OP economists predict that the increase in Covid infections will weaken Finland’s economic development only temporarily, in the first half of this year. The economic recovery will then continue towards the end of 2022 and even faster than previously forecast.
"Time and time again, each wave of coronavirus infections has had less and less of an impact on the economy. Once again, it is likely that the Omicron wave will slow economic growth rather than change the overall picture of the economy." says the OP Bank Group’s chief economist Reijo Heiskanen in a press release.
The Group’s forecast predicts that economic growth will continue to improve in the second half of this year until 2023, with GDP expected to grow by 1.7 per cent next year instead of the 1.4 per cent previously forecast.
"There is an exceptional inconsistency in the economy. The general climate is full of uncertainty and some companies are suffering a lot from the Covid pandemic, but according to all measures of the overall economy, between 2022 and 2023 we will be experiencing the strongest upturn since the late 1980s." Heiskanen wrote.
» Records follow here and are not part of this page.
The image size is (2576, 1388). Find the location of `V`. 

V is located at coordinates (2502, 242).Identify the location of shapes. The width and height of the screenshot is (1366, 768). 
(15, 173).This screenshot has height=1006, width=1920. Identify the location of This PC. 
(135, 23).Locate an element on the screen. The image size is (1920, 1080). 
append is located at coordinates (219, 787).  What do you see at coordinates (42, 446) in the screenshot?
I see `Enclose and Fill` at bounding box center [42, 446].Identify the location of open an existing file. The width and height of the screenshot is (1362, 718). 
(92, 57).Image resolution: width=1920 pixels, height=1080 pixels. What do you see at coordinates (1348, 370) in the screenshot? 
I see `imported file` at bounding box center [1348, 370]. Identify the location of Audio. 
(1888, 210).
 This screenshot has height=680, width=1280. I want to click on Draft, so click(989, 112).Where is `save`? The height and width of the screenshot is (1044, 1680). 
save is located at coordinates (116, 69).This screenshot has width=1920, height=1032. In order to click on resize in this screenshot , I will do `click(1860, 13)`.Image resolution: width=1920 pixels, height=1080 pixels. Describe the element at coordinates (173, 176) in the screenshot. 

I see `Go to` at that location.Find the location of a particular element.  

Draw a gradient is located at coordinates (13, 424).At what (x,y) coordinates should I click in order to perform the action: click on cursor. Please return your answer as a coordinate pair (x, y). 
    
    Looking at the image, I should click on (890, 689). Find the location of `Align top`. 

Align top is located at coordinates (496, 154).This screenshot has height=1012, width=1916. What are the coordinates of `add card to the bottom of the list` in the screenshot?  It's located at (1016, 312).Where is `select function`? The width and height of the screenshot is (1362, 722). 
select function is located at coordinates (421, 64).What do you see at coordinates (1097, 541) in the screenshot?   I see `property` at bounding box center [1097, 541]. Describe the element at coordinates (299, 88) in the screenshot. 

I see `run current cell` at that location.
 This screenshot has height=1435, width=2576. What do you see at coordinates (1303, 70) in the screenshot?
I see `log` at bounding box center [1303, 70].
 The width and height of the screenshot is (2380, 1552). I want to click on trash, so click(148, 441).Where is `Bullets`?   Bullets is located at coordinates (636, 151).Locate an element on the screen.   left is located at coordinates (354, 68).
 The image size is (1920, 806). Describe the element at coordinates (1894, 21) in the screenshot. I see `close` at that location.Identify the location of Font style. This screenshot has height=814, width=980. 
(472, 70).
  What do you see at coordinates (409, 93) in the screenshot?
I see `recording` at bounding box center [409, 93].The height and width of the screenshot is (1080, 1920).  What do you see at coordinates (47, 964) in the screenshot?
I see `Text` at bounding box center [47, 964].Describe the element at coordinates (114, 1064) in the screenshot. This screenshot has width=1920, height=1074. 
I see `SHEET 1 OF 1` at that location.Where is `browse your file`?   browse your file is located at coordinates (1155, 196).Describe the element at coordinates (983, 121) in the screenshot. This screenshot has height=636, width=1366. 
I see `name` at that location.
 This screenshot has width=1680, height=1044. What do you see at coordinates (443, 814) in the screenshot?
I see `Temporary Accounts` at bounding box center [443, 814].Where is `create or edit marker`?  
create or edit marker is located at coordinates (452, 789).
Employment is projected to improve further, with the unemployment rate falling to 6.3% in 2023, the lowest level since 1990.
Economic indicators remain positive
Although the worsening pandemic situation and the rapid rise in infections are once again hitting the economy, overall economic indicators have remained broadly positive, according to OP.
"Much of the economy is still recovering from the downturn in the services sector caused by the Covid pandemic. However, it is gratifying to see that industrial investment in growth is accelerating. It can also improve long-term growth prospects," Heiskanen added.
According to OP’s forecast, the growth of the Finnish economy will be broad this year and in 2023, and exports, investment and private consumption are expected to continue to grow.
Inflation is expected to slow down during 2022
OP also forecasts that the record high inflation in the euro area will slow down this year, but will remain higher than in the years before the pandemic.
Although inflation accelerated sharply at the end of last year, mainly due to higher energy prices, the rise in consumer prices in Finland at the end of 2021 was one of the lowest in the euro area.
OP’s economists forecast that inflation in Finland will average 2.7 per cent this year and will slow to just under 2 per cent in 2023.